Seruan untuk mencari bahan baku alternatif untuk pembuatan pakan ikan, terus dilakukan Pemerintah Indonesia. Kampanye itu tak henti dilakukan, karena pakan ikan yang beredar di pasaran saat ini, bahan bakunya masih didominasi oleh bahan yang diproduksi di luar negeri alias harus didatangkan dengan cara impor.

Bahan baku alternatif yang direkomendasikan untuk dikembangkan oleh para pelaku usaha budi daya perikanan, di antaranya adalah Maggot atau larva (belatung) yang dihasilkan dari serangga bernama black soldier fly (BSF). Penggunaan bahan baku tersebut diserukan langsung oleh Menteri Kelautan dan Perikanan Edhy Prabowo saat berada di Jakarta, pekan lalu.
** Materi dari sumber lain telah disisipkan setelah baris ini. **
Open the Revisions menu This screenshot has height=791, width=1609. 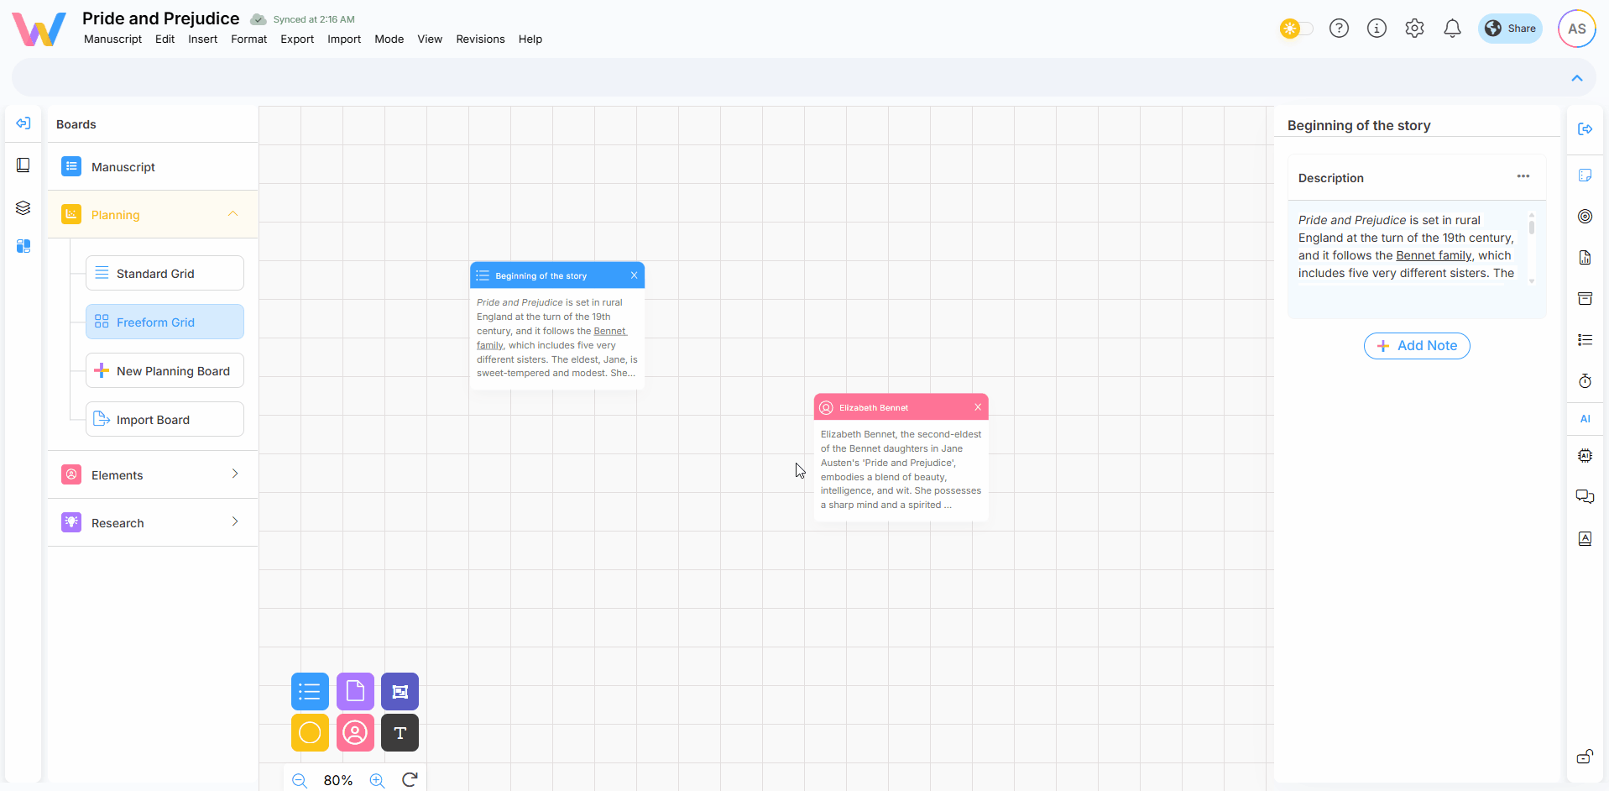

Edhy yang berbicara di hadapan perwakilan Lembaga Pangan dan Pertanian Peserikatan Bangsa-Bangsa (FAO), menyebut kalau Maggot adalah salah satu serangga pemakan bahan organik seperti sayuran, limbah rumah tangga, dan limbah restoran. Dengan kemampuan tersebut, maka Maggot adalah serangga yang bisa mengurai sampah organik dengan baik.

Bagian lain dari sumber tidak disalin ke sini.